→ ACTIVITY
In the data below, which lines hold the word "each"? Copy them.

→ INPUT MATERIAL
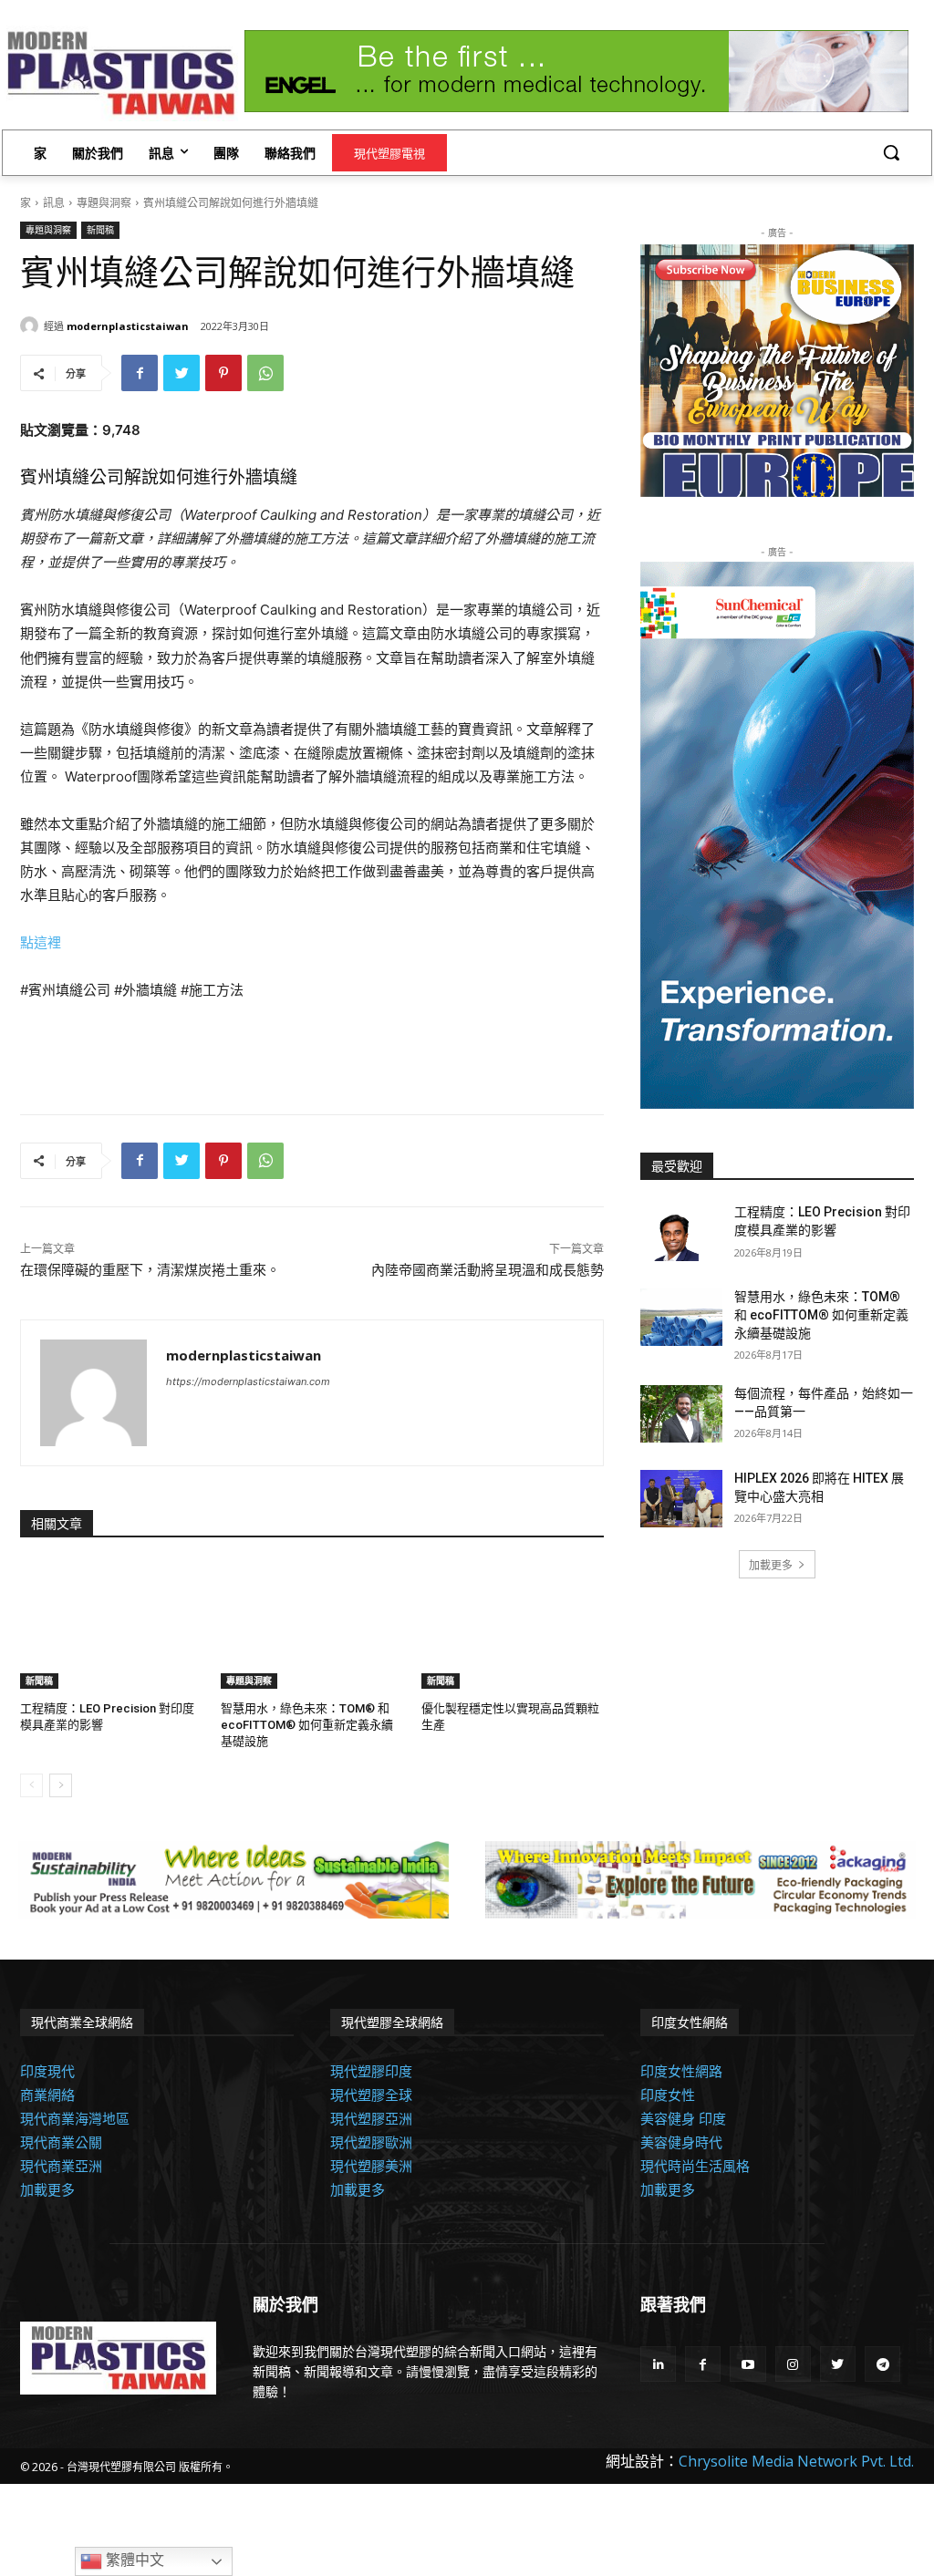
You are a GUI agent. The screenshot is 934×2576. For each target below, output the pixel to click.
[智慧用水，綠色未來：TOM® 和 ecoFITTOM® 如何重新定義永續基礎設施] (312, 1625)
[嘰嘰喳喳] (181, 373)
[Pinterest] (223, 373)
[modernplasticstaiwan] (32, 325)
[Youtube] (747, 2364)
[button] (891, 152)
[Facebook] (139, 373)
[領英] (658, 2364)
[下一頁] (60, 1785)
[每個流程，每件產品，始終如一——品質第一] (681, 1414)
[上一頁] (31, 1785)
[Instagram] (793, 2364)
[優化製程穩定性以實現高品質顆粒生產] (512, 1625)
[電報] (882, 2364)
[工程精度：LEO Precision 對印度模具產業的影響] (111, 1625)
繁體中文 (133, 2560)
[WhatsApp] (265, 373)
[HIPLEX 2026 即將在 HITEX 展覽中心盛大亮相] (681, 1498)
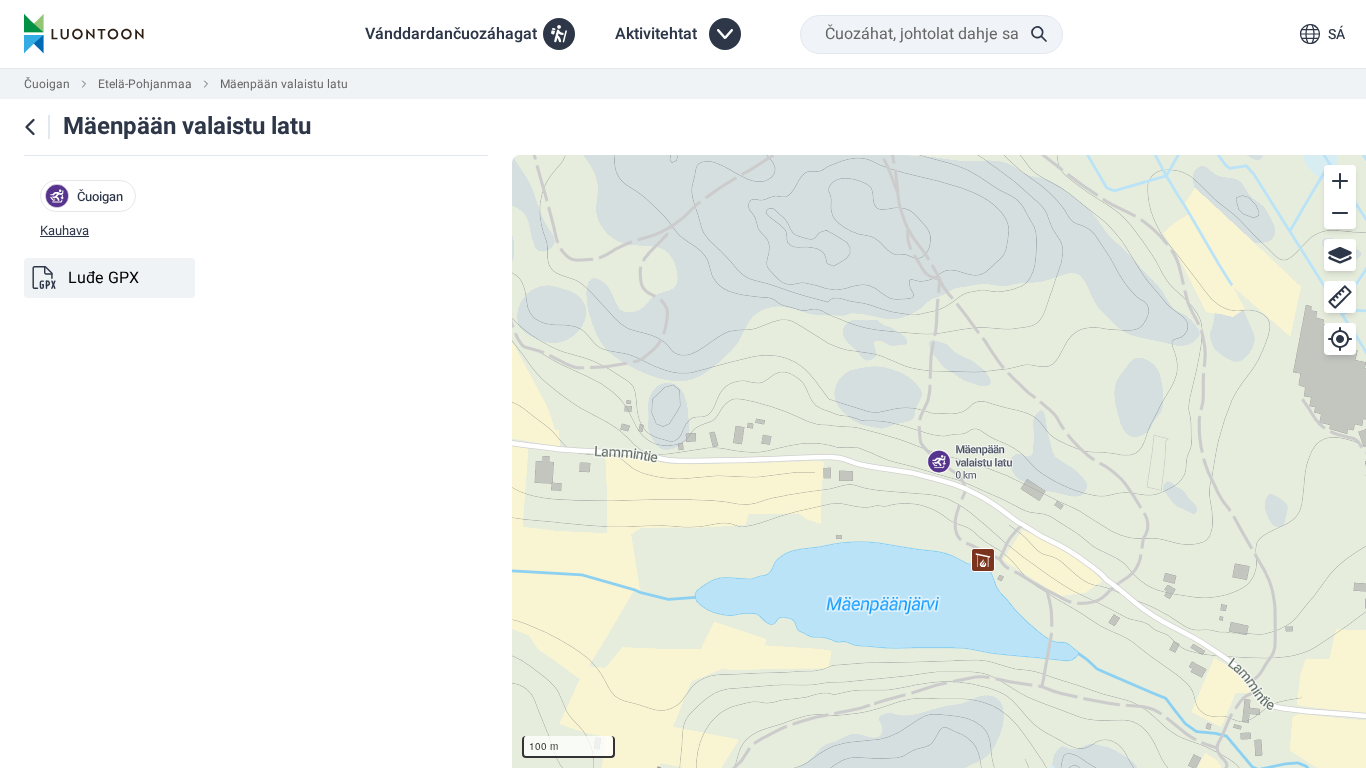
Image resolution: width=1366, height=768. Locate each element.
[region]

→ SOLUTION TO THIS EXERCISE
You are a GUI agent. The screenshot is 934×2576. For each target below, output the pixel to click.
Image resolution: width=1366, height=768. Locate each element.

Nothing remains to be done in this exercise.